Not just distress

The Mahatma Gandhi National Rural Employment Guarantee Scheme (MGNREGS)


The Mahatma Gandhi National Rural Employment Guarantee Scheme (MGNREGS) has long been viewed as a barometer of rural distress in India. However, the recent Economic Survey challenges this perception, suggesting that the demand for MGNREGS work is more reflective of a state’s administrative capacity than of its rural economic hardships. This revelation invites a deeper examination of how we interpret and utilise MGNREGS data. The survey highlights a counterintuitive trend: states with higher poverty rates, such as Bihar and Uttar Pradesh, do not necessarily show higher utilisation of MGNREGS funds.

In contrast, states like Tamil Nadu and Kerala, with significantly lower poverty rates, have utilised a substantial portion of these funds. This discrepancy raises questions about the factors influencing MGNREGS demand and usage. One key factor is institutional capacity. States with robust administrative frameworks, such as Tamil Nadu and Kerala, are better equipped to plan, execute, and manage MGNREGS projects. Their ability to meet procedural requirements, provide utilisation certificates, and ensure timely fund usage allows them to tap into the scheme more effectively. This administrative efficiency translates into higher fund utilisation and more workdays generated under MGNREGS.

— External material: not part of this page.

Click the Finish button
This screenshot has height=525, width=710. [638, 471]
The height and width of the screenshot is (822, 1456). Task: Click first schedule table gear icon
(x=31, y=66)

Conversely, states with weaker institutional structures struggle to maximise the scheme’s potential. Despite having higher numbers of impoverished rural populations, these states often face challenges in meeting administrative criteria, which hampers their ability to fully leverage MGNREGS funds. This situation underscores the critical role of administrative capacity in determining the success of rural development programmes. Moreover, the survey suggests that the official demand for MGNREGS work, as recorded on the government portal, may not accurately reflect the true demand. Employment is frequently unavailable when sought, and block level functionaries may not register all requests for work in real time. As a result, the reported figures of work demanded often equate to the work provided, rather than indicating unmet demand or underlying economic distress. Another aspect influencing MGNREGS utilisation is wage rates.

States with higher notified wage rates under MGNREGS, such as Kerala and Tamil Nadu, tend to attract more workers, thereby increasing fund utilisation. This factor highlights the importance of aligning wage rates with local economic conditions to ensure the scheme’s effectiveness. Interestingly, MGNREGS has evolved over the years from a mere employment guarantee programme to an asset creation initiative. There has been a substantial increase in projects aimed at creating sustainable livelihoods, such as wells, livestock sheds, and horticulture on individual lands.

This shift signifies the scheme’s potential for contributing to long-term rural development and economic resilience. The findings from the Economic Survey prompt a re-evaluation of how we interpret MGNREGS data. Rather than viewing it solely as a measure of rural distress, we should consider the broader context of administrative capacity, wage structures, and the evolving nature of the scheme. Enhancing institutional capacities in poorer states and ensuring timely and adequate employment opportunities are crucial steps towards realising the full potential of MGNREGS.